━━━━━ Records for the task

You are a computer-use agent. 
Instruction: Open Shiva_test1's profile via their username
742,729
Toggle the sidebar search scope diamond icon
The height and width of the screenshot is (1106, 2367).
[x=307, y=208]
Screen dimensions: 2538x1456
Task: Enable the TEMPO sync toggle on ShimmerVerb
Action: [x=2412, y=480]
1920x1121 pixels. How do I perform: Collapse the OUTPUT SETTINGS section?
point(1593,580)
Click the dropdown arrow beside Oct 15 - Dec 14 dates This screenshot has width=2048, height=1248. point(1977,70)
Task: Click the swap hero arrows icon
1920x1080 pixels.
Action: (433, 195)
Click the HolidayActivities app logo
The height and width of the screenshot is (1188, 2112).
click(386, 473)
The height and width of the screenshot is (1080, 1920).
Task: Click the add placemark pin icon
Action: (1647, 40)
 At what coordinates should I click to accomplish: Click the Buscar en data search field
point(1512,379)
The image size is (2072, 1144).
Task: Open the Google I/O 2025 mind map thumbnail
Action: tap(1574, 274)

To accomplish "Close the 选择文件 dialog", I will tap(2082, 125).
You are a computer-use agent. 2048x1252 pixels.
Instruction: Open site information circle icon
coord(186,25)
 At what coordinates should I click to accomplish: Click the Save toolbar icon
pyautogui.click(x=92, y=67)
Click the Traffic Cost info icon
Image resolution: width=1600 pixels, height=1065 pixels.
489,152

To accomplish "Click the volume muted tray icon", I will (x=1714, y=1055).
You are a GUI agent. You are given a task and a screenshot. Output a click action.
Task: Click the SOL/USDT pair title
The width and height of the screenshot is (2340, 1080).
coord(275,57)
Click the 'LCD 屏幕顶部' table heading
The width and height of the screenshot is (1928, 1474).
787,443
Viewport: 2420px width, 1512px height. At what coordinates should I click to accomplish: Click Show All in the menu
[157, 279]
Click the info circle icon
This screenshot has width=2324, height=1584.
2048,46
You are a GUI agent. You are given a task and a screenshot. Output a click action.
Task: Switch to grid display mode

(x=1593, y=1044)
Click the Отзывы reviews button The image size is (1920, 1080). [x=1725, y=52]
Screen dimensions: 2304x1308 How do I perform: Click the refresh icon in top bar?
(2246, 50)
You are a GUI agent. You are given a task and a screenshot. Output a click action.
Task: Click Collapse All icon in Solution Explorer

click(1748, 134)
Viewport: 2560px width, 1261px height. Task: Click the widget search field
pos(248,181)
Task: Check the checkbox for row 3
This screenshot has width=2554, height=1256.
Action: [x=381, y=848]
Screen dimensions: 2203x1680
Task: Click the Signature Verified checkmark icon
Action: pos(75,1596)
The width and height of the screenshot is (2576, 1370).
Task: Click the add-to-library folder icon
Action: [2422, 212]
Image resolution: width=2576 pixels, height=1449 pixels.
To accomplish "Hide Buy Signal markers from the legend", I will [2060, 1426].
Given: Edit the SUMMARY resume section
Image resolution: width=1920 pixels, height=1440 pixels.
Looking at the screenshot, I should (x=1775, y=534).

━━━━━━━━━━

Exercise instructions: Reproduce the data in full. Nothing in it may be altered.

Response to this exercise:
You are a computer-use agent. 
Instruction: Open Shiva_test1's profile via their username
742,729
Toggle the sidebar search scope diamond icon
The height and width of the screenshot is (1106, 2367).
[x=307, y=208]
Screen dimensions: 2538x1456
Task: Enable the TEMPO sync toggle on ShimmerVerb
Action: [x=2412, y=480]
1920x1121 pixels. How do I perform: Collapse the OUTPUT SETTINGS section?
point(1593,580)
Click the dropdown arrow beside Oct 15 - Dec 14 dates This screenshot has width=2048, height=1248. point(1977,70)
Task: Click the swap hero arrows icon
1920x1080 pixels.
Action: (433, 195)
Click the HolidayActivities app logo
The height and width of the screenshot is (1188, 2112).
click(386, 473)
The height and width of the screenshot is (1080, 1920).
Task: Click the add placemark pin icon
Action: (1647, 40)
 At what coordinates should I click to accomplish: Click the Buscar en data search field
point(1512,379)
The image size is (2072, 1144).
Task: Open the Google I/O 2025 mind map thumbnail
Action: tap(1574, 274)

To accomplish "Close the 选择文件 dialog", I will tap(2082, 125).
You are a computer-use agent. 2048x1252 pixels.
Instruction: Open site information circle icon
coord(186,25)
 At what coordinates should I click to accomplish: Click the Save toolbar icon
pyautogui.click(x=92, y=67)
Click the Traffic Cost info icon
Image resolution: width=1600 pixels, height=1065 pixels.
489,152

To accomplish "Click the volume muted tray icon", I will (x=1714, y=1055).
You are a GUI agent. You are given a task and a screenshot. Output a click action.
Task: Click the SOL/USDT pair title
The width and height of the screenshot is (2340, 1080).
coord(275,57)
Click the 'LCD 屏幕顶部' table heading
The width and height of the screenshot is (1928, 1474).
787,443
Viewport: 2420px width, 1512px height. At what coordinates should I click to accomplish: Click Show All in the menu
[157, 279]
Click the info circle icon
This screenshot has width=2324, height=1584.
2048,46
You are a GUI agent. You are given a task and a screenshot. Output a click action.
Task: Switch to grid display mode

(x=1593, y=1044)
Click the Отзывы reviews button The image size is (1920, 1080). [x=1725, y=52]
Screen dimensions: 2304x1308 How do I perform: Click the refresh icon in top bar?
(2246, 50)
You are a GUI agent. You are given a task and a screenshot. Output a click action.
Task: Click Collapse All icon in Solution Explorer

click(1748, 134)
Viewport: 2560px width, 1261px height. Task: Click the widget search field
pos(248,181)
Task: Check the checkbox for row 3
This screenshot has width=2554, height=1256.
Action: [x=381, y=848]
Screen dimensions: 2203x1680
Task: Click the Signature Verified checkmark icon
Action: pos(75,1596)
The width and height of the screenshot is (2576, 1370).
Task: Click the add-to-library folder icon
Action: [2422, 212]
Image resolution: width=2576 pixels, height=1449 pixels.
To accomplish "Hide Buy Signal markers from the legend", I will [2060, 1426].
Given: Edit the SUMMARY resume section
Image resolution: width=1920 pixels, height=1440 pixels.
Looking at the screenshot, I should (x=1775, y=534).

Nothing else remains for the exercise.